Do you feel that? The warm air, the crisp breeze and the birds chirping? That’s spring, everyone!
As a result, we are annually given an arbitrary date in which we can go enjoy the returning season in whatever way seems fit.
Some students go down south in the hopes of finding a rowdy party or enjoying a sandy beach. Others make time to ski in the mountains or visit their girlfriends abroad.
But, if you’re like me, you have no money, no car and nowhere else to go but home.
Besides looking for a summer job and finally having my own shower, what can a lonely boy do in St. Paul for 10 days?
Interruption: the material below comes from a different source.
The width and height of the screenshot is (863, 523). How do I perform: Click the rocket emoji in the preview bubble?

What can any of you do in a similar position?
The answer is right in front of you: television.
Yes, the weather is pleasant, but if you haven’t been paying attention, there is a lot more going on inside than out.
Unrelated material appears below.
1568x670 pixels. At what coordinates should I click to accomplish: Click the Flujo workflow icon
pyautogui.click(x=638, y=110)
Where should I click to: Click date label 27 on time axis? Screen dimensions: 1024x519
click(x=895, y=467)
Everyone talks about the shows on HBO, AMC and Showtime, but, as I have established, we have no money.
What then? I’ll let you in on a secret: There is a lot of quality television to be viewed on the major networks.
So if you and your broke butt are sitting in your living room feeling miserable, why not try watching these to brighten your day, even if it will be bright outside already.
“Hannibal” has been largely overlooked by critics and audiences, which is a bummer, because its one of the best things you can see on TV, period.
As the name might imply, the show features Hannibal Lector, the cannibalistic, serial killer we met and strangely fell in love with in “Silence Of The Lambs,” thanks to Anthony Hopkins.
This time, he is portrayed by Danish actor Mads Mikkelson, a relative unknown here in the United States.
But dare I say it, his less hammy, reserved performance creates a complicated and interesting Hannibal Lector who trumps Hopkins’ portrayal in every way.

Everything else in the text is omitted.